Coal of Africa Ltd (CoAL) narrowed its interim loss but, without any operating assets, has struck a number of deals to secure cash as its key projects remain trapped behind regulatory and legal obstacles.
CoAL reported a $12.97m loss for the six months to end-December compared with a $14.3m loss the year before, with one of the reasons behind the loss being a $10.6m impairment of its agreement to move coal through the Maputo harbour.
CoAL spent more than $12m during the period, with its cash holdings falling to $7m from $19.5m at the end of June last year.
CoAL showed current assets of $23.9m, including $15.6m arising from assets held for sale, with the company putting its suspended thermal coal mine near Secunda up for sale. The company’s total current liabilities stood at $26.7m
Excluding the assets held for sale, CoAL had a net current liability of $15.9m at the end of December, with fthe majority of that amount, $10.3m due to be paid to Rio Tinto in monthly tranches.

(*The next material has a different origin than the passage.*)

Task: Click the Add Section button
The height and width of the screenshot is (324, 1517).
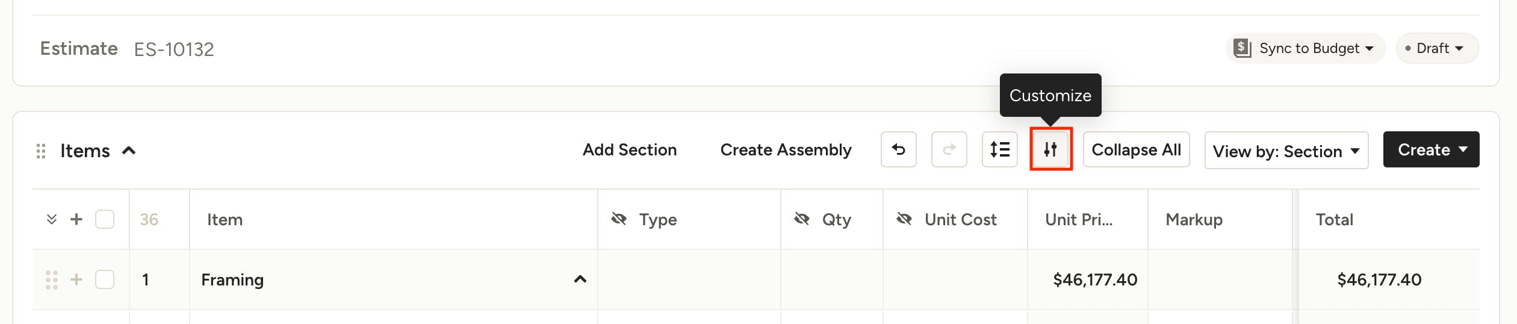Action: tap(630, 149)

CoAL’s directors had prepared a cash flow forecast to June 2018, which included a $10m loan from Yishun Brightrise Investment converted to equity, which happened in February this year, giving Yishun a 19.3% stake in CoAL.
Shares were issued to existing shareholder M&G Investment Management to raise $2m for working capital and CoAL has agreed a further injection of $10m into the company from an "external party" via a rights issue that must be approved of by shareholders.
CoAL has received funding commitments for $18m. The sale of the Mooiplaats colliery and Holfontein thermal coal project should be completed in 2017.
"The directors believe that at the date of signing the financial statements there are reasonable grounds to believe that they will be successful in achieving the matters set out ... and that the consolidated entity will have sufficient funds to meet its obligations as and when they fall due, and are of the opinion that the use of the going concern basis remains appropriate," it said.
The Vele colliery, a coking and thermal coal mine in Limpopo, remained on care and maintenance as the company sought an integrated water use licence to divert a stream.
The Makhado coking coal project is locked in a court battle after an interim interdict was issued against CoAL in 2014 to stop construction at the project, which would deliver 2.3-million tonnes a year of hard coking coal and 3.2-million tonnes of thermal coal a year over 16 years.